9 mai 2026

Troisième mandat pour le président congolais actuel?

 ..." si les Congolais le lui demandent." C'est autour de cette phrase conditionnée que partisans et opposants du président congolais s'empoignent. Logique, responsable et normale pour les partisans. Inconstitutionnelle pour les opposants. Le monde politique congolais s'agite depuis plusieurs mois autour de ce débat. Qui a raison? Qui a tort? Difficile de trancher. Tout dépend de l'interprétation des textes et de la notion de démocratie qu'on défend. L'autre point d'acchopement, c'est les élections de 2028. Pas possible si le Nord Kivu et le Sud Kivu ne rentrent pas sous le contrôle du gouvernement central de Kinshasa. Les élections les éloigneraient du centre et les pousseraient à justifier leur démembrement du reste du pays. Tel est le dilemme. Telle est la situation embarrassante et insidieuse que traverse la RDC. Quelles sont les voies de sortie de guerre? Dialogue inclusif, referendum pourraient constituer des moyens pour solliciter la volonté des citoyennes et citoyens congolais. J'estime pour ma part que, malgré les passions des uns et des autres, les Congolais sont assez mûrs et réalistes pour trouver une solution négociée pour le plus grand intérêt de la nation. Entre la poursuite d'un autre mandat, un glissement de fait qui ne dit pas son nom, et une paix incertaine sur toute l'étendue de la république, il y a lieu de se fier à la responsabilité commune et unanime des Congolais. Entre une dérive dictatoriale pour les opposants et un consensus referendaire salutaire pour les partisans du pouvoir, l'intervalle s'avère quasi impossible à gérer. La réalité est que dans sa qualité de garant et de commandant suprême des armées, le président possède assez de marge de manoeuvre pour justifier sa vision et le soutien de ses partisans.

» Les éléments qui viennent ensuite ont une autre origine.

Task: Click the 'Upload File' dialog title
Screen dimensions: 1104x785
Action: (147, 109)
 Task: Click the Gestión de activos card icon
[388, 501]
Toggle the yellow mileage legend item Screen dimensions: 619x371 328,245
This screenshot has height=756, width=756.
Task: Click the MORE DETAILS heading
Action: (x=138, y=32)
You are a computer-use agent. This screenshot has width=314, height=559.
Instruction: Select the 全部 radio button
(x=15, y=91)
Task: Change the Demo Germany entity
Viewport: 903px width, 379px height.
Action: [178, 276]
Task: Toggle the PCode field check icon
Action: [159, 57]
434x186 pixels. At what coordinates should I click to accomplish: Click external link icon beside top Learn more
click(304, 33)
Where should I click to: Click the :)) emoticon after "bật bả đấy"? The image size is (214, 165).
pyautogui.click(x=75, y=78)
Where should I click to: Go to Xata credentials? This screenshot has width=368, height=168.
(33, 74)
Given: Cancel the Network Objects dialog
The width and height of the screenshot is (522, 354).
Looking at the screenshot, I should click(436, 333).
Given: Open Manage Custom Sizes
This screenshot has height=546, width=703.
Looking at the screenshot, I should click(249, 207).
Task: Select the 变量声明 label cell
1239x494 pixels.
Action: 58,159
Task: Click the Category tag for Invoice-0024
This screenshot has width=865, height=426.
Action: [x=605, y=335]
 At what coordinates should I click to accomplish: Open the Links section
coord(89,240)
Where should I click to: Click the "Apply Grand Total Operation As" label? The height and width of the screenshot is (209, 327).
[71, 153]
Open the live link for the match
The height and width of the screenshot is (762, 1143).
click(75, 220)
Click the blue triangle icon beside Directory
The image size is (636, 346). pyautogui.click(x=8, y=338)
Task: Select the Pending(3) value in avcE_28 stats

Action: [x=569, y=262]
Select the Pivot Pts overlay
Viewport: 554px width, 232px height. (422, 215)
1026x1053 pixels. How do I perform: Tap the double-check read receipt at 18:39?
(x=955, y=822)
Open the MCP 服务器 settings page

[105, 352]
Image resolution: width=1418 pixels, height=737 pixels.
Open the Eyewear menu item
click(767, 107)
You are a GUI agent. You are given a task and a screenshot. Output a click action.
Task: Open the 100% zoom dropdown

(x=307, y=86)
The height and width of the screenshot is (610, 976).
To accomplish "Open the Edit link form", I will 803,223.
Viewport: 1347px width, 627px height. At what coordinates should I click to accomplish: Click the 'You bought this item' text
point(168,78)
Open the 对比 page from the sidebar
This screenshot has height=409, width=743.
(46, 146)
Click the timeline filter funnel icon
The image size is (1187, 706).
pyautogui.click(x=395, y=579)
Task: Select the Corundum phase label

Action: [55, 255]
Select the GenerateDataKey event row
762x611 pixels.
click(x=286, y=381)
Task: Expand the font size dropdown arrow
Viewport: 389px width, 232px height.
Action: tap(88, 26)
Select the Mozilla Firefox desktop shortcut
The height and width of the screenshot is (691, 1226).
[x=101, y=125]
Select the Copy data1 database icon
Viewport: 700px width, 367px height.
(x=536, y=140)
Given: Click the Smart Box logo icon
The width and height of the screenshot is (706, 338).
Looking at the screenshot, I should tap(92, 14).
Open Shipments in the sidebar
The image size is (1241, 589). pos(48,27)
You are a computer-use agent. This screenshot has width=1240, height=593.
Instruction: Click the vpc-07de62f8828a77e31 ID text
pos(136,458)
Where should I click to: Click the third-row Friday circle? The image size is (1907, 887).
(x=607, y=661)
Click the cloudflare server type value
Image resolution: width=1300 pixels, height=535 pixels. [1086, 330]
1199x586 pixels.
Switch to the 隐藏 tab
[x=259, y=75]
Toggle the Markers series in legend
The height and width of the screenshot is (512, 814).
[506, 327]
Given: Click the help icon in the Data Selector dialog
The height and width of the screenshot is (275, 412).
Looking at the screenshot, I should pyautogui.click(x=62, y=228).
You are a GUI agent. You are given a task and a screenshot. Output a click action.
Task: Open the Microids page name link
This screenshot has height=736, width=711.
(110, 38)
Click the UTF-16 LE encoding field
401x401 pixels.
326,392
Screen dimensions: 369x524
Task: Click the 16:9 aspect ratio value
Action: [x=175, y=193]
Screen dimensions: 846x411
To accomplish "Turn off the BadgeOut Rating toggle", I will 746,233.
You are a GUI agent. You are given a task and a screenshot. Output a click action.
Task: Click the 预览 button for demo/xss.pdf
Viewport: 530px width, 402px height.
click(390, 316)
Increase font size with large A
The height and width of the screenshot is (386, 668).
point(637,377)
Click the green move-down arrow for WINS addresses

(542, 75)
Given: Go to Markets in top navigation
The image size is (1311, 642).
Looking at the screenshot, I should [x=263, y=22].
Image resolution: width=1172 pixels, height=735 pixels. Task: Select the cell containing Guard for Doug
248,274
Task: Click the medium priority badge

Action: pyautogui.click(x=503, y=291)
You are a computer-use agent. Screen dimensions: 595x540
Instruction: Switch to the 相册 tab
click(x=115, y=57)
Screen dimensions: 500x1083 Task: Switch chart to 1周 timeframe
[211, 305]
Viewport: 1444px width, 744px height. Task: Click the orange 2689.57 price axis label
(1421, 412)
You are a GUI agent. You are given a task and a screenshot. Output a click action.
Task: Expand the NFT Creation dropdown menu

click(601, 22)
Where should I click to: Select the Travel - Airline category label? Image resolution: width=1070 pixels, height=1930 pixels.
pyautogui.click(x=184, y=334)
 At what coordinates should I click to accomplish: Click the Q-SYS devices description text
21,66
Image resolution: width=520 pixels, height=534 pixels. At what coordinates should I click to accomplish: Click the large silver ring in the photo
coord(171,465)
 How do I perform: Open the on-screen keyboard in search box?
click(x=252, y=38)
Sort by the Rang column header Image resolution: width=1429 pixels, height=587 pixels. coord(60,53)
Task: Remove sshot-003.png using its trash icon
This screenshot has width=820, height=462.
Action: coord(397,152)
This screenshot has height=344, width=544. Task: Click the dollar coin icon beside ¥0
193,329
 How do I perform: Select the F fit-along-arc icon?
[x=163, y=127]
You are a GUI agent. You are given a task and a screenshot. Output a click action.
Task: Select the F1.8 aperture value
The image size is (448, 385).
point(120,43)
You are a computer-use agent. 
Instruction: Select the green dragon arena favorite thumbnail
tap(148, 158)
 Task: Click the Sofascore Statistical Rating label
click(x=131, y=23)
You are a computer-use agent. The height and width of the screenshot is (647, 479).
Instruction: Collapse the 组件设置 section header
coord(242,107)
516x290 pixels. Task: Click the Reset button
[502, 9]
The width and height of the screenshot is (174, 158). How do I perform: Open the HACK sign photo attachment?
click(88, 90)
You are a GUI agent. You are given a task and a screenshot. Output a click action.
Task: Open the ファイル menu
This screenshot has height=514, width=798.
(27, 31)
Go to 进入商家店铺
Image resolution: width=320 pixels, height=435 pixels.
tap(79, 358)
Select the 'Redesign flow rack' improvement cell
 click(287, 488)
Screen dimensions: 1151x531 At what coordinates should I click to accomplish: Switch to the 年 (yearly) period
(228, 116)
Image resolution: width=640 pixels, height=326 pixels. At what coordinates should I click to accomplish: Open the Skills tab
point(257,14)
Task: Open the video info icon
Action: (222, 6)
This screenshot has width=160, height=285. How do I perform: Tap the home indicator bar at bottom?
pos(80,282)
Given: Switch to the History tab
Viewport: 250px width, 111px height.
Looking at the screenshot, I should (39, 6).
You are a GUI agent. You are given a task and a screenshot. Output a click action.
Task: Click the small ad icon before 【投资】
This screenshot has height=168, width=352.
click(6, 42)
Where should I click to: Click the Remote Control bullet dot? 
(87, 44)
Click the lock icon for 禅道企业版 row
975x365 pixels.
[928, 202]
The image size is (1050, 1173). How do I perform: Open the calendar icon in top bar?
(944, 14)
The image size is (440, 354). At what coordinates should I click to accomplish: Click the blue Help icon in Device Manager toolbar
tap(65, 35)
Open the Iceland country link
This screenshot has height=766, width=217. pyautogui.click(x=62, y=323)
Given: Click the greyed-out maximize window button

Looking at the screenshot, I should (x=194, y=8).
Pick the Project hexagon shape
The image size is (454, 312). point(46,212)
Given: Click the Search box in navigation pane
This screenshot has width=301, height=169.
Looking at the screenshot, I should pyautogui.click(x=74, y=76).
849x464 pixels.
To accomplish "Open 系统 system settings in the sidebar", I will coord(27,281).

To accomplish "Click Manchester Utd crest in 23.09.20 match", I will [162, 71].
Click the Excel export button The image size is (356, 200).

C'est l'insécurité à l'Est qui conditionne tout: il faudrait absolument réunifier le pays avant de parler d'élection. Attendons voir. Pour moi apolitique et littéraire, seules la paix et l'intangibilité des frontières nationales comptent. La paix ne s'obtiendra qu'à la fin effective des hostilités séparatrices ou sécessionnistes qui balkaniseraient le pays. Et ce sera par la force des armes. Les individus passent, la nation reste. Pro patria mori.